Wenn die schwedischen Grünen dies doch noch erkennen, wenn sie über ihren ideologischen Schatten springen und mit Reinfeldts Bündnis koalieren, würden sie nicht nur die Debatte um den Konservatismus nachhaltig befruchten. Sie könnten ihrem Land einen unschätzbaren Dienst erweisen und eine Zusammenarbeit der Konservativen mit den Rechtsextremen unnötig machen.

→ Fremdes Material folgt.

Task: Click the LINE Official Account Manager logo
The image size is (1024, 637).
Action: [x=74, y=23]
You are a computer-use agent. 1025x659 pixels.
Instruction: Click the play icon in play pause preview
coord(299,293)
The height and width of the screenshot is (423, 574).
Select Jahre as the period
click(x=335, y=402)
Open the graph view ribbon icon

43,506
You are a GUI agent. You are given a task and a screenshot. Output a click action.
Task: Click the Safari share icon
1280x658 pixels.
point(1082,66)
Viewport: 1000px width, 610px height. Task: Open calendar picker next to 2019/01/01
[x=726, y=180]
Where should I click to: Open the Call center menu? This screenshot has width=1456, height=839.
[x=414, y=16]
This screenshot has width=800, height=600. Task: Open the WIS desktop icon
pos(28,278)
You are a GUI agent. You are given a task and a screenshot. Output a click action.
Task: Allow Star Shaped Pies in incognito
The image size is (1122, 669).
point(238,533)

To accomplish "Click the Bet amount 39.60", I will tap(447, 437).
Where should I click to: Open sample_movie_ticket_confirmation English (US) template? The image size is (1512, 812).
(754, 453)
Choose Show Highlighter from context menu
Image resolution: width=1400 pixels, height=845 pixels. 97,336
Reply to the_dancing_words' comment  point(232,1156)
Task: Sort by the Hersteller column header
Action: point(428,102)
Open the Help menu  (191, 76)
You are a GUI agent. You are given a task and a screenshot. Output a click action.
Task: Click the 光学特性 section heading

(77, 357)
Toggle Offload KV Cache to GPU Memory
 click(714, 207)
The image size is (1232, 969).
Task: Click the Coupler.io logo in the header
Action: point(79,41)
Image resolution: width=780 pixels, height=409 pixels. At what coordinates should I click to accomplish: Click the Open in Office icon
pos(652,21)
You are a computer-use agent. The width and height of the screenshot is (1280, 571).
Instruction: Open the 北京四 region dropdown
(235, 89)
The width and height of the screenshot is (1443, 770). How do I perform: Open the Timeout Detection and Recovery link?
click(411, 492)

Es gibt nur eine Person, die hier dringend über ihren ideologischen Schatten springen sollte, und das ist der Autor M. Herold. Er ist der Überzeugung, dass einzig der Agenda-Weg der Richtige ist und schreibt diesen als konservativ um. Das ist genauso Unsinn wie beim Umweltschutz. Erst jüngst hat Michael Spreng definiert, was konservativ ist, und davon nur wenig bei der Union gesehen. Recht hat er.